ABSTRACT
We present a new software package vcf2gwas to perform reproducible genome-wide association studies (GWAS). vcf2gwas is a Python API for bcftools, PLINK and GEMMA. Before running the analysis a traditional GWAS workflow requires the user to edit and format the genotype information from commonly used Variant Call Format (VCF) file and phenotype information. Post-processing steps involve summarizing and visualizing the analysis results. This workflow requires a user to utilize the command-line, manual text-editing and knowledge of one or more programming/scripting languages which can be time-consuming especially when analyzing multiple phenotypes. Our package provides a convenient pipeline performing all of these steps, reducing the GWAS workflow to a single command-line input without the need to edit or format the VCF file beforehand or to install any additional software. In addition, features like reducing the dimensionality of the phenotypic space and performing analyses on the reduced dimensions or comparing the significant variants from the results to specific genes/regions of interest are implemented.

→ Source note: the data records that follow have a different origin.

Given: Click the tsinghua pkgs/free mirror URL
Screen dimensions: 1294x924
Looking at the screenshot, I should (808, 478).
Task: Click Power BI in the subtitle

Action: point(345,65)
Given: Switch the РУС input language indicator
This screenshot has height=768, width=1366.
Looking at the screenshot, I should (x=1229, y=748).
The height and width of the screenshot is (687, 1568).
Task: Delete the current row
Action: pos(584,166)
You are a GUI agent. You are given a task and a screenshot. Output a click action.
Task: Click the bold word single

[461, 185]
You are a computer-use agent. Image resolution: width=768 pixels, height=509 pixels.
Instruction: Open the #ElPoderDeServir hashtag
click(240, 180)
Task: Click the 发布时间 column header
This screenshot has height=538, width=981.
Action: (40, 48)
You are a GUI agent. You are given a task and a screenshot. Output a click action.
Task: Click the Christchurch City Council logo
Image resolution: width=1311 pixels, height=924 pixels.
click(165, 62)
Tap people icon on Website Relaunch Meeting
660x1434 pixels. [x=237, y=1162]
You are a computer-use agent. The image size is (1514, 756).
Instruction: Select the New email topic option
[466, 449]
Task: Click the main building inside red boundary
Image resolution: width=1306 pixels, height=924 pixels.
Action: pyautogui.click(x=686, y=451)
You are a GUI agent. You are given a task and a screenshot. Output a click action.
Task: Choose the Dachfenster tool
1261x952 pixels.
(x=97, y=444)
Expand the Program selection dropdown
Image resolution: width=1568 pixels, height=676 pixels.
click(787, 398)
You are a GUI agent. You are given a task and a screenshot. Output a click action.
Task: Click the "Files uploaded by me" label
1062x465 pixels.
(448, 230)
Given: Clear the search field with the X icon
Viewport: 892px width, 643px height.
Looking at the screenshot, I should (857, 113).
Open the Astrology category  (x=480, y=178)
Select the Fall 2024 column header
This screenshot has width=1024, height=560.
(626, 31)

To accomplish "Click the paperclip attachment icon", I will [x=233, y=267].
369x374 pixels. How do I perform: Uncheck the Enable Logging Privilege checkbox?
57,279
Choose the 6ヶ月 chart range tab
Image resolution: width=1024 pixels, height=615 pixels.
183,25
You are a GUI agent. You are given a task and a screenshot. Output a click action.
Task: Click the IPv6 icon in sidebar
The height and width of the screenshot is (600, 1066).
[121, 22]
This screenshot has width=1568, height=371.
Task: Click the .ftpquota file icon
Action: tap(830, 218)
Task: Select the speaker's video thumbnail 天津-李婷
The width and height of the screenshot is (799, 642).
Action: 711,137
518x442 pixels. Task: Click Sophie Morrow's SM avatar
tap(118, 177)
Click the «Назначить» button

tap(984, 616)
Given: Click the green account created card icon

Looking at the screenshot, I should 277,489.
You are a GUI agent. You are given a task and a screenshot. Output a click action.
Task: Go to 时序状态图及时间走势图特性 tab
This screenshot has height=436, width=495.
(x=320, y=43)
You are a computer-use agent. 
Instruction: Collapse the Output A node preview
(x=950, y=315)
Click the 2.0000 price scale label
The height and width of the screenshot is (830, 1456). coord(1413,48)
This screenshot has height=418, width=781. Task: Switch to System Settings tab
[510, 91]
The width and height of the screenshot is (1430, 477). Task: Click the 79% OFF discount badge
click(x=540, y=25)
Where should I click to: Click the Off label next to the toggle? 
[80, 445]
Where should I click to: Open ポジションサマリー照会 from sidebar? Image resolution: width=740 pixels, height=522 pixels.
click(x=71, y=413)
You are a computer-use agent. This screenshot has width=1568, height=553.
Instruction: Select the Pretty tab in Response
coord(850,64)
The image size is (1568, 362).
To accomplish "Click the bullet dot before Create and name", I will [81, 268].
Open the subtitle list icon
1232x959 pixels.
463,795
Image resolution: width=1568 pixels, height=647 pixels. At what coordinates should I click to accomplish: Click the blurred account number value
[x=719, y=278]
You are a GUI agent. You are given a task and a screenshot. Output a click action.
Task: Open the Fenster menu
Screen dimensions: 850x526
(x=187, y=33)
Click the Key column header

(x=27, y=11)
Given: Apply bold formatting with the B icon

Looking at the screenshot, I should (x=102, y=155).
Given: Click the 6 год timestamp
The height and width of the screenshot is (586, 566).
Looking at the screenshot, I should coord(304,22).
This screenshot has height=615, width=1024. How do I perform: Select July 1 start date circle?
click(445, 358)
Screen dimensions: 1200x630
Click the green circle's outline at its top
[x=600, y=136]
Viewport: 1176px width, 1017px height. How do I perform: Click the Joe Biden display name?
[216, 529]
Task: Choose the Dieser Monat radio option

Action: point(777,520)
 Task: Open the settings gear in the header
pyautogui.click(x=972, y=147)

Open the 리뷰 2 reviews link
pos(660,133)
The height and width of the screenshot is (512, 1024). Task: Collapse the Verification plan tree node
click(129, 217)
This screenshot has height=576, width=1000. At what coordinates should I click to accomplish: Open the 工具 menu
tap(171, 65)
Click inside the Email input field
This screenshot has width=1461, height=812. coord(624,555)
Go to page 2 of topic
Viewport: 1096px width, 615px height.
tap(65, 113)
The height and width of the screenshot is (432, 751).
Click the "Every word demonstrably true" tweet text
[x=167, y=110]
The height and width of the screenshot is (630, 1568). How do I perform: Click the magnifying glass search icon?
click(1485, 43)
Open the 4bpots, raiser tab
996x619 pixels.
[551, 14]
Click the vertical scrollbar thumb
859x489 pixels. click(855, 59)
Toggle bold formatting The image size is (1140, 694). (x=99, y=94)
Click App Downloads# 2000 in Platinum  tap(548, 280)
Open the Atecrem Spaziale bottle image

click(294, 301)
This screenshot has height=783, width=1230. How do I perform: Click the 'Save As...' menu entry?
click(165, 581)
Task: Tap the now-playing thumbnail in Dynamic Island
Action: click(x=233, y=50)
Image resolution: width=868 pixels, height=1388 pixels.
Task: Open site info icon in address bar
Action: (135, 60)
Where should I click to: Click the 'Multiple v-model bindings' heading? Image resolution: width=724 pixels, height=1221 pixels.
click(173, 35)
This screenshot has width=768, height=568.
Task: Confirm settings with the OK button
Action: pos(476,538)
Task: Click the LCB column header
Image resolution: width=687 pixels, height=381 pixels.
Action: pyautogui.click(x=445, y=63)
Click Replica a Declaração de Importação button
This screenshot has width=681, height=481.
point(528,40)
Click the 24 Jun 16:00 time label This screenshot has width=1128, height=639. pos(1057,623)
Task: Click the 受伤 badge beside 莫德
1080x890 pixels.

By integrating different tools to perform GWAS under one workflow, the package ensures reproducible GWAS while reducing the user efforts significantly.
Availability and implementation The source code of vcf2gwas is available under the GNU General Public License. The package can be easily installed using conda. Installation instructions and a manual including tutorials can be accessed on the package website at https://github.com/frankvogt/vcf2gwas
Competing Interest Statement
The authors have declared no competing interest.